もう一つの【ゴル裏】〜いつかの公園のベンチで〜
第12章〜リベンジ〜
しぃちゃんはタッパの中に作り立てのおかずを次々に詰めて行く作業をしていた。
(´・ω・`)
「何人分作ったんですか?」
(*^^)
「えーっとね、いっぱい。梅のおにぎりもあるよー」
ニコニコしながら言う。
僕はしぃちゃんのお陰で梅干しを克服していた。大好きになった訳ではないが、一つ位食べても平気だ。

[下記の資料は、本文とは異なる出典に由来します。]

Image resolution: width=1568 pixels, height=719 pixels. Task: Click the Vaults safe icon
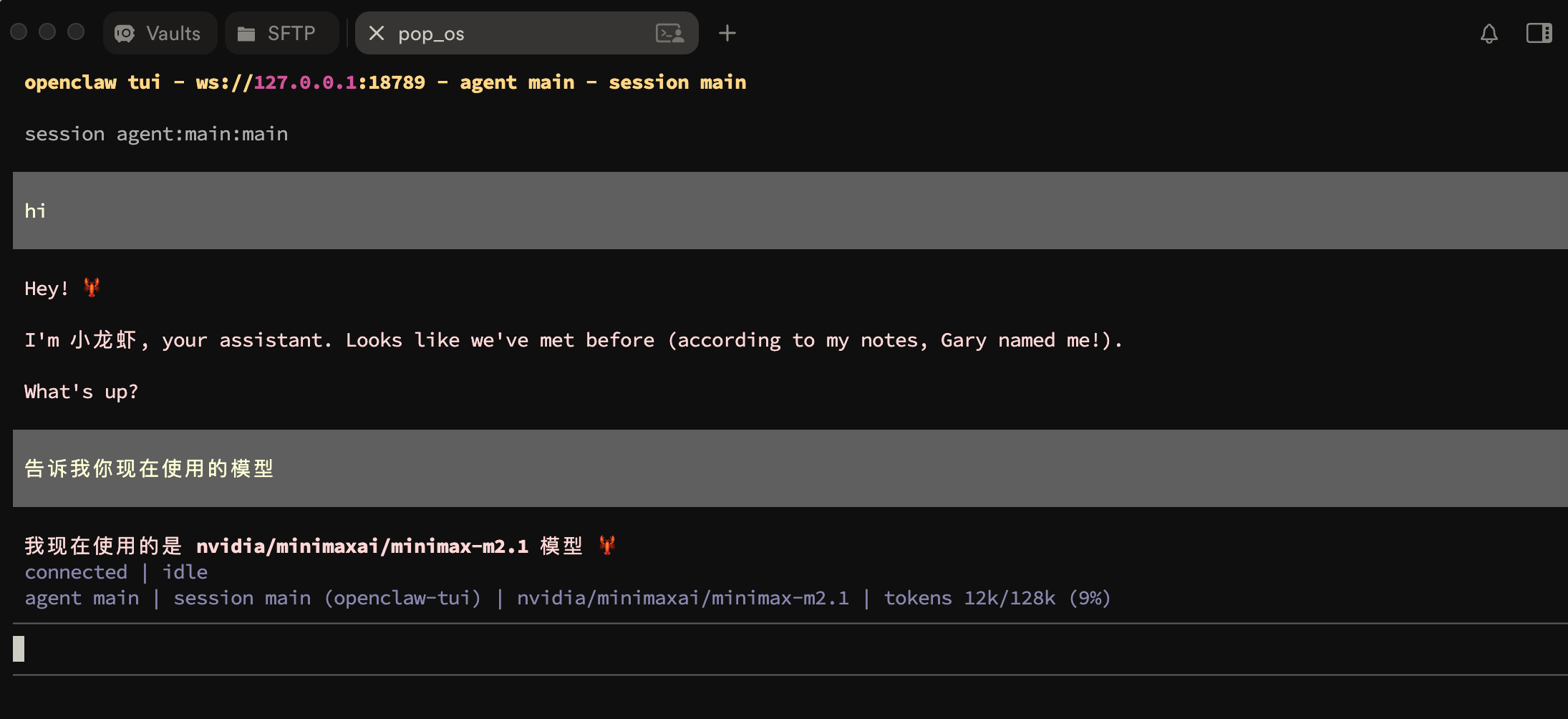coord(125,34)
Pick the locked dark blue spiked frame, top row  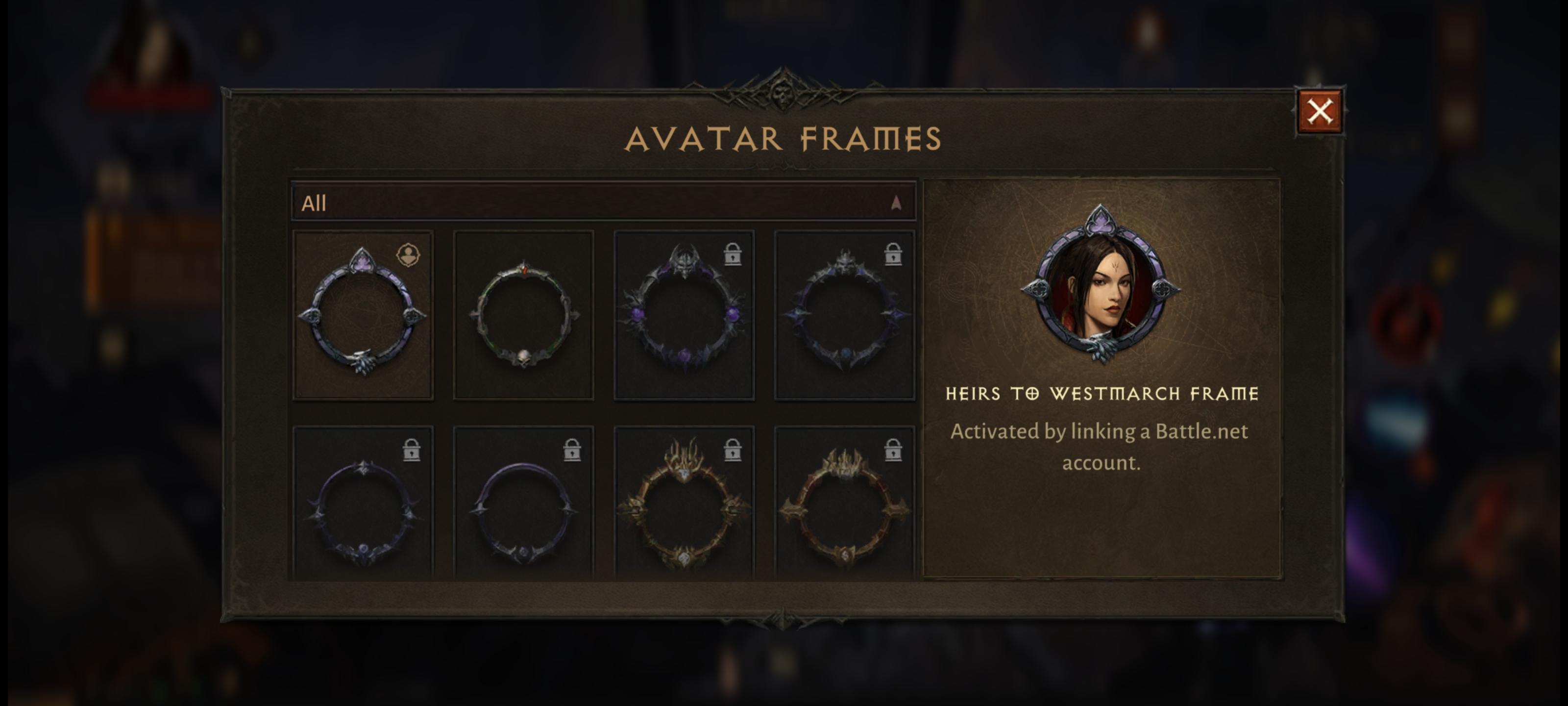[x=845, y=315]
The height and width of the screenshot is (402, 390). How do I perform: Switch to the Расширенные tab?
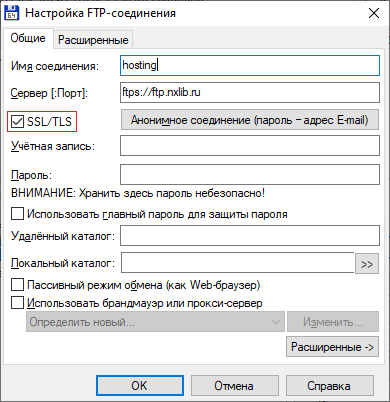pos(93,40)
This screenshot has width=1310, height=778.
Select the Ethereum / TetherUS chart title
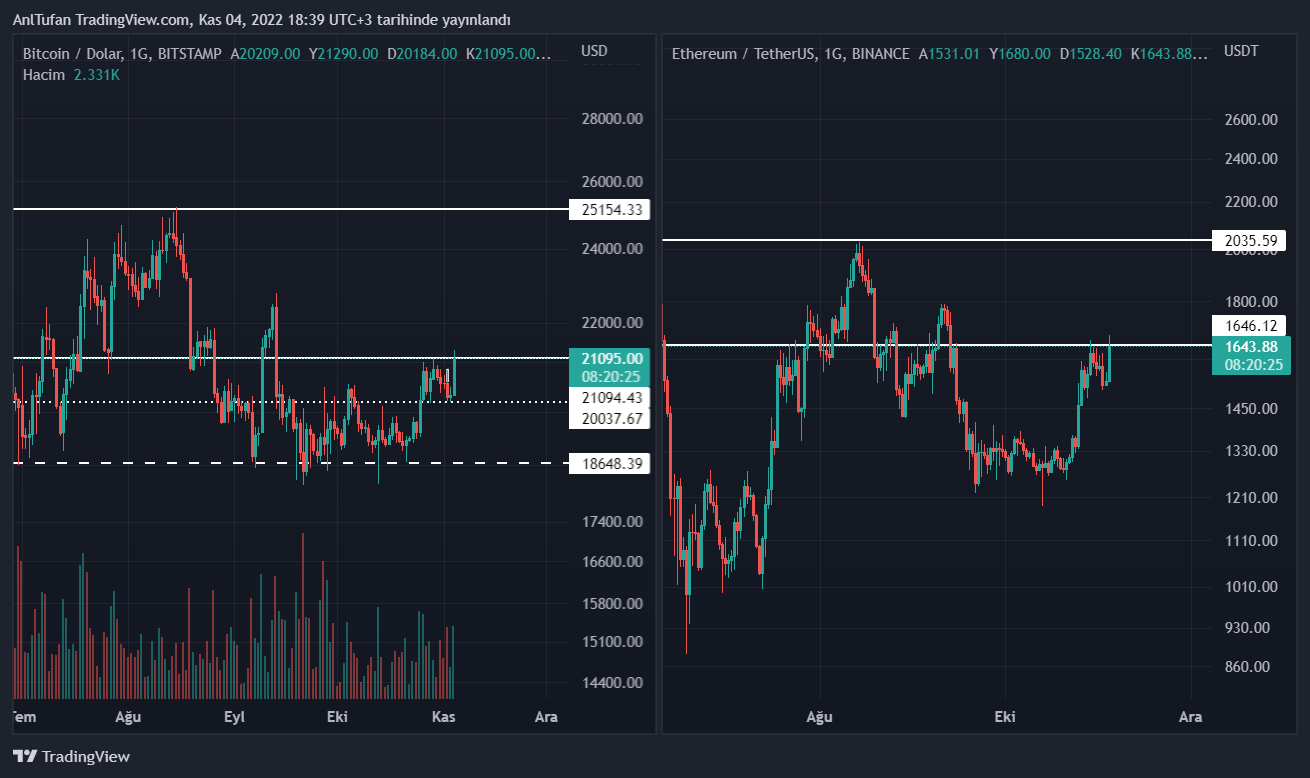(739, 54)
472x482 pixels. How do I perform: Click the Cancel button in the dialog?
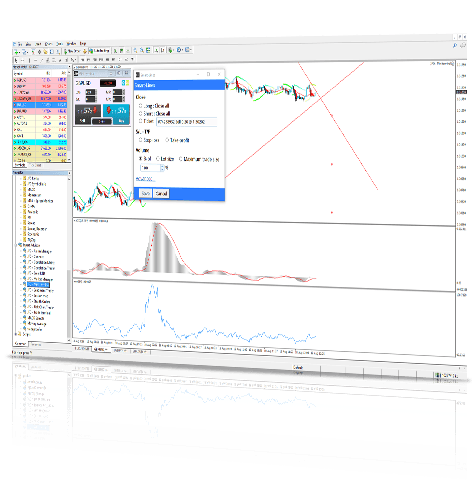point(161,194)
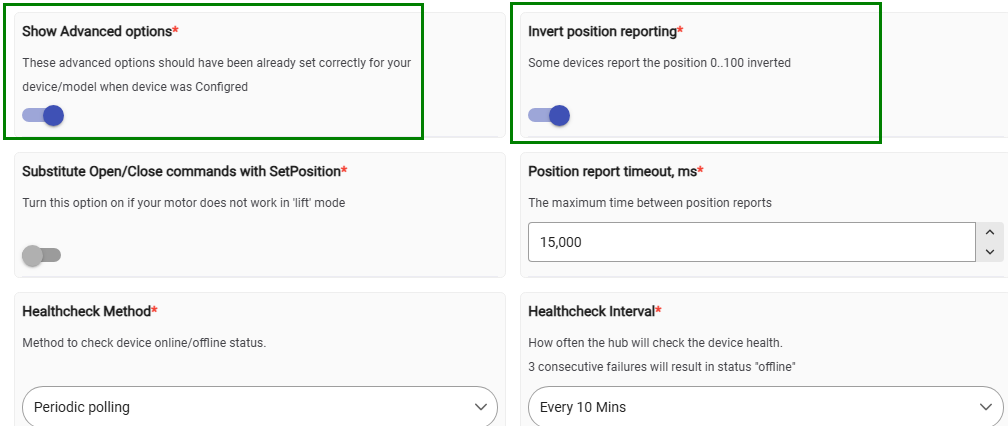Disable the Invert position reporting switch
The width and height of the screenshot is (1008, 426).
coord(549,116)
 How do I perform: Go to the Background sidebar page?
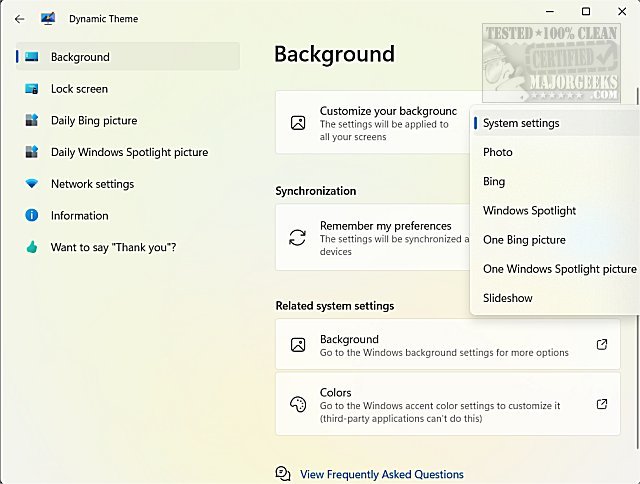click(x=80, y=57)
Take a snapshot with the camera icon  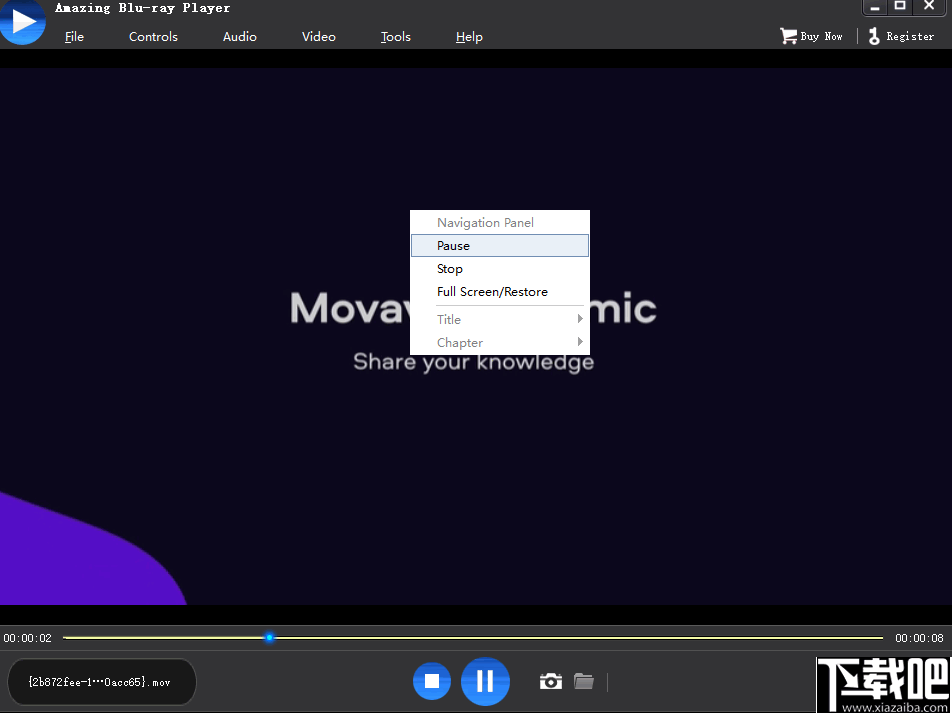[x=550, y=681]
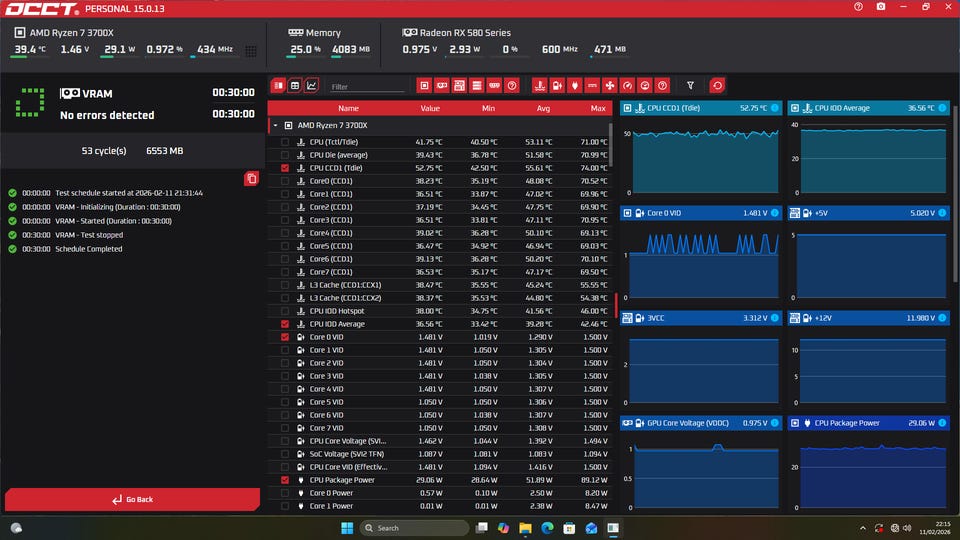Click the screenshot camera icon in title bar
This screenshot has height=540, width=960.
[881, 7]
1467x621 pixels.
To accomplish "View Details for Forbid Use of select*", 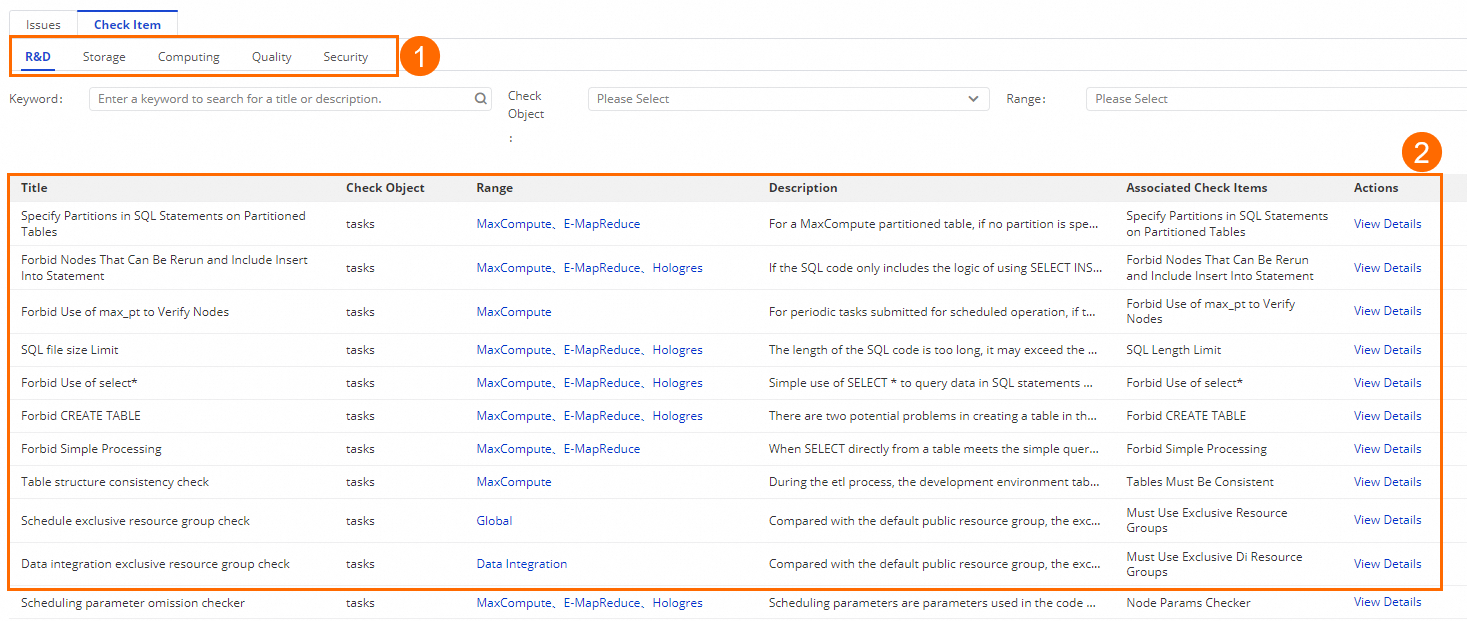I will [1387, 383].
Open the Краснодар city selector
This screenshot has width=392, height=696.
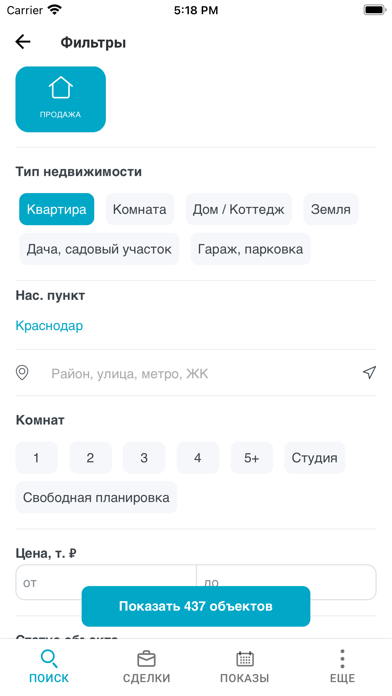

テレビのスイッチを入れた。NHKで天気予報を見る。九州地方は曇、午後から晴れるらしい。秋天のご機嫌はおおむね良好だ。
玄関のチャイムが「ピンポ〜ン」と鳴る。
(*^^)
「来た!」
しぃちゃんがパタパタと玄関に向かう。
玄関の開ける音がカチャっと聞こえる。「おはよー」「おはよ。もうちょっとだから上がって待ってて」
「お邪魔しまーす」
(´・ω・`)
「あ、おはようございます」
(´∀`*)
「おはようございます。なんかすっかり元通りだねぇ」
(´・ω・`)
「そう見えます?だったら良いんですけどね・・」
僕は立ち上がりソファーをまりちゃんに譲ると、寝室に着替えに向かった。時計を見ると6:00ジャストだった。
「お待たせー」「ぜんぜん」
そんな二人のやり取りを聞きながら、着替えを済ませ荷物を持つ。
いざ!鳥栖へ!
去年の最終戦の時と同じルートでやって来ました鳥栖スタジアム。
天気予報の通り、朝はどんより雲っていた空も段々明るくなり、今では太陽も顔を出していた。
大分から約5時間。試合開始2時間前に鳥栖スタジアムに到着した。
ゲートをくぐり、アウェーのゴール裏へと向かう。
サポーターズクラブの人に段幕の場所を確認して3人で取り付けた。
《GET GOAL!9吉田孝行》
それから僕らはしぃちゃん手作りのお弁当を食べ、臨戦体制へ突入する。
まるでなにもかもが去年と同じように感じた。
一気にあの悔しさが蘇って来る。
――J1昇格を賭け、必死になって応援した――
36節を終えサガン鳥栖は勝点33の10位。
しかしこの順位はあてにならない事は分かっている。
この試合も大分のJ1昇格を何とか食い止めようと必死になって来るに違いなかった。